Retype the records that come next, word for word.

THE RECORDS:
________________________
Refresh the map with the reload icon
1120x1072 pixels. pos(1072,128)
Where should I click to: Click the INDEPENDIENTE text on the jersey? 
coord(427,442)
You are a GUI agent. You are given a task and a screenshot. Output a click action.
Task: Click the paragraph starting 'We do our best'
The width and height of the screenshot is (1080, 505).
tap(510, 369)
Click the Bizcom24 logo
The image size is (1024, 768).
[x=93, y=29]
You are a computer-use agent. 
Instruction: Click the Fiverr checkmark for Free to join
________________________
OUTPUT BELOW:
Refresh the map with the reload icon
1120x1072 pixels. pos(1072,128)
Where should I click to: Click the INDEPENDIENTE text on the jersey? 
coord(427,442)
You are a GUI agent. You are given a task and a screenshot. Output a click action.
Task: Click the paragraph starting 'We do our best'
The width and height of the screenshot is (1080, 505).
tap(510, 369)
Click the Bizcom24 logo
The image size is (1024, 768).
[x=93, y=29]
You are a computer-use agent. 
Instruction: Click the Fiverr checkmark for Free to join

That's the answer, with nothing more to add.